Copy out all of the records below word for word, keeping every line unchanged.

◆ ◆ ◆ ◆

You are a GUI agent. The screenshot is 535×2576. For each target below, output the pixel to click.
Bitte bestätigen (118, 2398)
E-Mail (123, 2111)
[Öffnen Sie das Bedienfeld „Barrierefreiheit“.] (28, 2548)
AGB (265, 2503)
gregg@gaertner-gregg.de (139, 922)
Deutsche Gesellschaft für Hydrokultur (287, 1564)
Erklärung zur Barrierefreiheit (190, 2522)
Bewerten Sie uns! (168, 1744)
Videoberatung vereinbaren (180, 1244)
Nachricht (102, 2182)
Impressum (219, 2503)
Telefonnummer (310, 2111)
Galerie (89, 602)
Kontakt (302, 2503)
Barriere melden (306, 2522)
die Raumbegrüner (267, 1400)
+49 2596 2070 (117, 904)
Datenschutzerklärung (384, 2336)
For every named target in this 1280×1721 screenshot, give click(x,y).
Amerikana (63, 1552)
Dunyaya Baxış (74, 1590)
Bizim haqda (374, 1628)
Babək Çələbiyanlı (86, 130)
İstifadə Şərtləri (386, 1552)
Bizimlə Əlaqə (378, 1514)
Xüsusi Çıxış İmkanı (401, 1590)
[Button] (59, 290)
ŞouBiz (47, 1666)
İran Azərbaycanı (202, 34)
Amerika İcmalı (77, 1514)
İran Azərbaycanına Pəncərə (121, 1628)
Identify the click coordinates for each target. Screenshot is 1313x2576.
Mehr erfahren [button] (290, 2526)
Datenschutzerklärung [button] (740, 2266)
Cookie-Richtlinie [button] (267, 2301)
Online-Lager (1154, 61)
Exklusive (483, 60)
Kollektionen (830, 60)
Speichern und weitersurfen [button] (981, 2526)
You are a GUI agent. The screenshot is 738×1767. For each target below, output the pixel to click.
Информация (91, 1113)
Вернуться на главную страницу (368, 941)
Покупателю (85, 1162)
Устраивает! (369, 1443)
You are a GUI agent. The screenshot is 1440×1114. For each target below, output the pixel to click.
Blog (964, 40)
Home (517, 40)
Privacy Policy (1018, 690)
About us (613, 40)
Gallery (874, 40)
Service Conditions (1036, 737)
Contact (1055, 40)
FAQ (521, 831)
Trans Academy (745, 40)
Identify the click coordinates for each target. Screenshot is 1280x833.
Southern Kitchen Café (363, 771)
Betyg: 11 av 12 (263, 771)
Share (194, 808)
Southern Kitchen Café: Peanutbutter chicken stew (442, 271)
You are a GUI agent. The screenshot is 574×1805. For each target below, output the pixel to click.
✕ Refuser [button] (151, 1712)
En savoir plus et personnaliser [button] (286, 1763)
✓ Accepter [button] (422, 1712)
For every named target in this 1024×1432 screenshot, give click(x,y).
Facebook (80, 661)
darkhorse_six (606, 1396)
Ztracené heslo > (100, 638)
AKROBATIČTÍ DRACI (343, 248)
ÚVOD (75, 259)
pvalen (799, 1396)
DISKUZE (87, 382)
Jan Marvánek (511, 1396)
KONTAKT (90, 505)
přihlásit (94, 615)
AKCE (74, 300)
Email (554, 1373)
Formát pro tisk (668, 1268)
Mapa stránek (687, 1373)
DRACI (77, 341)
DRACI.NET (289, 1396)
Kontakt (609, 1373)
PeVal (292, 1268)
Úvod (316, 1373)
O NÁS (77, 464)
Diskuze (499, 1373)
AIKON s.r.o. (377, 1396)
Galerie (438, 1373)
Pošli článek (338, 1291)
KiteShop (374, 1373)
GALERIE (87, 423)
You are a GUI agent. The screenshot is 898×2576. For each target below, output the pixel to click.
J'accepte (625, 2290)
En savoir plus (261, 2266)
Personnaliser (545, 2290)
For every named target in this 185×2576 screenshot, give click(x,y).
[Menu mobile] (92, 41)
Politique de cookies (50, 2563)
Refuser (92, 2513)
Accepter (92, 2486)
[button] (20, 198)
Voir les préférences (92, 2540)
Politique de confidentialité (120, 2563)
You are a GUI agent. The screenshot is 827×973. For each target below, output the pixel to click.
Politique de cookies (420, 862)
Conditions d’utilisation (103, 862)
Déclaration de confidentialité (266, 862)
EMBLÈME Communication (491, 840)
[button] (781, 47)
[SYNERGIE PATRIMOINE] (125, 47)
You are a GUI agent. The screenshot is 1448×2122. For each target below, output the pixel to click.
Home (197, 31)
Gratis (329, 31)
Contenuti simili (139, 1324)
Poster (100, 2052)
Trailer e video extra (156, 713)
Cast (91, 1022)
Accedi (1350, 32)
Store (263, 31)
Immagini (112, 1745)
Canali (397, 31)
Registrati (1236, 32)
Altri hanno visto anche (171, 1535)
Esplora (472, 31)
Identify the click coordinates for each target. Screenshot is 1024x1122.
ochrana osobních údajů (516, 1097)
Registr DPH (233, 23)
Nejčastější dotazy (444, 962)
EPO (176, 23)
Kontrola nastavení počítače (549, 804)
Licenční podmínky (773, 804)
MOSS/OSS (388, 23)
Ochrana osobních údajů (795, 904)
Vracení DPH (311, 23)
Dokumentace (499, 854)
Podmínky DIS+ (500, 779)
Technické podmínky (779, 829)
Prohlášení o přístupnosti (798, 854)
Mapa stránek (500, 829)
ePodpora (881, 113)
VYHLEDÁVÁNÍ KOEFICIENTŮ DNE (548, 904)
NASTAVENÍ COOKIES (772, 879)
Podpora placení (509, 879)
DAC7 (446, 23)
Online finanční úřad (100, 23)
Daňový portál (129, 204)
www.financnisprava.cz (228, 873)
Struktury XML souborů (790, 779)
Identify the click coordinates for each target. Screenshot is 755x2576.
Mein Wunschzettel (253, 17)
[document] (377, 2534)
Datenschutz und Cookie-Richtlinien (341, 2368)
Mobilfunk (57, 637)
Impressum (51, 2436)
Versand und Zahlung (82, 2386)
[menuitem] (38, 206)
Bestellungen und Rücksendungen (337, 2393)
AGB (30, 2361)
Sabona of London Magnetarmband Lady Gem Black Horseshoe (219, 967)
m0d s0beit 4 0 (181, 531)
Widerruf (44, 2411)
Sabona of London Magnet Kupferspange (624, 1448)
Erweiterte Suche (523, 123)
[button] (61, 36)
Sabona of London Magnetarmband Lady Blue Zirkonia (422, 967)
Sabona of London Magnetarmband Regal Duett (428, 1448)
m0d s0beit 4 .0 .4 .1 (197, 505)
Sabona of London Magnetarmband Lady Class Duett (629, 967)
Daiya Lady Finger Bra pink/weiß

◆ ◆ ◆ ◆

TASK OUTPUT
You are a GUI agent. The screenshot is 535×2576. For each target below, output the pixel to click.
Bitte bestätigen (118, 2398)
E-Mail (123, 2111)
[Öffnen Sie das Bedienfeld „Barrierefreiheit“.] (28, 2548)
AGB (265, 2503)
gregg@gaertner-gregg.de (139, 922)
Deutsche Gesellschaft für Hydrokultur (287, 1564)
Erklärung zur Barrierefreiheit (190, 2522)
Bewerten Sie uns! (168, 1744)
Videoberatung vereinbaren (180, 1244)
Nachricht (102, 2182)
Impressum (219, 2503)
Telefonnummer (310, 2111)
Galerie (89, 602)
Kontakt (302, 2503)
Barriere melden (306, 2522)
die Raumbegrüner (267, 1400)
+49 2596 2070 (117, 904)
Datenschutzerklärung (384, 2336)
For every named target in this 1280×1721 screenshot, give click(x,y).
Amerikana (63, 1552)
Dunyaya Baxış (74, 1590)
Bizim haqda (374, 1628)
Babək Çələbiyanlı (86, 130)
İstifadə Şərtləri (386, 1552)
Bizimlə Əlaqə (378, 1514)
Xüsusi Çıxış İmkanı (401, 1590)
[Button] (59, 290)
ŞouBiz (47, 1666)
İran Azərbaycanı (202, 34)
Amerika İcmalı (77, 1514)
İran Azərbaycanına Pəncərə (121, 1628)
Identify the click coordinates for each target. Screenshot is 1313x2576.
Mehr erfahren [button] (290, 2526)
Datenschutzerklärung [button] (740, 2266)
Cookie-Richtlinie [button] (267, 2301)
Online-Lager (1154, 61)
Exklusive (483, 60)
Kollektionen (830, 60)
Speichern und weitersurfen [button] (981, 2526)
You are a GUI agent. The screenshot is 738×1767. For each target below, output the pixel to click.
Информация (91, 1113)
Вернуться на главную страницу (368, 941)
Покупателю (85, 1162)
Устраивает! (369, 1443)
You are a GUI agent. The screenshot is 1440×1114. For each target below, output the pixel to click.
Blog (964, 40)
Home (517, 40)
Privacy Policy (1018, 690)
About us (613, 40)
Gallery (874, 40)
Service Conditions (1036, 737)
Contact (1055, 40)
FAQ (521, 831)
Trans Academy (745, 40)
Identify the click coordinates for each target. Screenshot is 1280x833.
Southern Kitchen Café (363, 771)
Betyg: 11 av 12 (263, 771)
Share (194, 808)
Southern Kitchen Café: Peanutbutter chicken stew (442, 271)
You are a GUI agent. The screenshot is 574×1805. For each target below, output the pixel to click.
✕ Refuser [button] (151, 1712)
En savoir plus et personnaliser [button] (286, 1763)
✓ Accepter [button] (422, 1712)
For every named target in this 1024×1432 screenshot, give click(x,y).
Facebook (80, 661)
darkhorse_six (606, 1396)
Ztracené heslo > (100, 638)
AKROBATIČTÍ DRACI (343, 248)
ÚVOD (75, 259)
pvalen (799, 1396)
DISKUZE (87, 382)
Jan Marvánek (511, 1396)
KONTAKT (90, 505)
přihlásit (94, 615)
AKCE (74, 300)
Email (554, 1373)
Formát pro tisk (668, 1268)
Mapa stránek (687, 1373)
DRACI (77, 341)
DRACI.NET (289, 1396)
Kontakt (609, 1373)
PeVal (292, 1268)
Úvod (316, 1373)
O NÁS (77, 464)
Diskuze (499, 1373)
AIKON s.r.o. (377, 1396)
Galerie (438, 1373)
Pošli článek (338, 1291)
KiteShop (374, 1373)
GALERIE (87, 423)
You are a GUI agent. The screenshot is 898×2576. For each target below, output the pixel to click.
J'accepte (625, 2290)
En savoir plus (261, 2266)
Personnaliser (545, 2290)
For every named target in this 185×2576 screenshot, give click(x,y).
[Menu mobile] (92, 41)
Politique de cookies (50, 2563)
Refuser (92, 2513)
Accepter (92, 2486)
[button] (20, 198)
Voir les préférences (92, 2540)
Politique de confidentialité (120, 2563)
You are a GUI agent. The screenshot is 827×973. For each target below, output the pixel to click.
Politique de cookies (420, 862)
Conditions d’utilisation (103, 862)
Déclaration de confidentialité (266, 862)
EMBLÈME Communication (491, 840)
[button] (781, 47)
[SYNERGIE PATRIMOINE] (125, 47)
You are a GUI agent. The screenshot is 1448×2122. For each target below, output the pixel to click.
Home (197, 31)
Gratis (329, 31)
Contenuti simili (139, 1324)
Poster (100, 2052)
Trailer e video extra (156, 713)
Cast (91, 1022)
Accedi (1350, 32)
Store (263, 31)
Immagini (112, 1745)
Canali (397, 31)
Registrati (1236, 32)
Altri hanno visto anche (171, 1535)
Esplora (472, 31)
Identify the click coordinates for each target. Screenshot is 1024x1122.
ochrana osobních údajů (516, 1097)
Registr DPH (233, 23)
Nejčastější dotazy (444, 962)
EPO (176, 23)
Kontrola nastavení počítače (549, 804)
Licenční podmínky (773, 804)
MOSS/OSS (388, 23)
Ochrana osobních údajů (795, 904)
Vracení DPH (311, 23)
Dokumentace (499, 854)
Podmínky DIS+ (500, 779)
Technické podmínky (779, 829)
Prohlášení o přístupnosti (798, 854)
Mapa stránek (500, 829)
ePodpora (881, 113)
VYHLEDÁVÁNÍ KOEFICIENTŮ DNE (548, 904)
NASTAVENÍ COOKIES (772, 879)
Podpora placení (509, 879)
DAC7 (446, 23)
Online finanční úřad (100, 23)
Daňový portál (129, 204)
www.financnisprava.cz (228, 873)
Struktury XML souborů (790, 779)
Identify the click coordinates for each target. Screenshot is 755x2576.
Mein Wunschzettel (253, 17)
[document] (377, 2534)
Datenschutz und Cookie-Richtlinien (341, 2368)
Mobilfunk (57, 637)
Impressum (51, 2436)
Versand und Zahlung (82, 2386)
[menuitem] (38, 206)
Bestellungen und Rücksendungen (337, 2393)
AGB (30, 2361)
Sabona of London Magnetarmband Lady Gem Black Horseshoe (219, 967)
m0d s0beit 4 0 (181, 531)
Widerruf (44, 2411)
Sabona of London Magnet Kupferspange (624, 1448)
Erweiterte Suche (523, 123)
[button] (61, 36)
Sabona of London Magnetarmband Lady Blue Zirkonia (422, 967)
Sabona of London Magnetarmband Regal Duett (428, 1448)
m0d s0beit 4 .0 .4 .1 (197, 505)
Sabona of London Magnetarmband Lady Class Duett (629, 967)
Daiya Lady Finger Bra pink/weiß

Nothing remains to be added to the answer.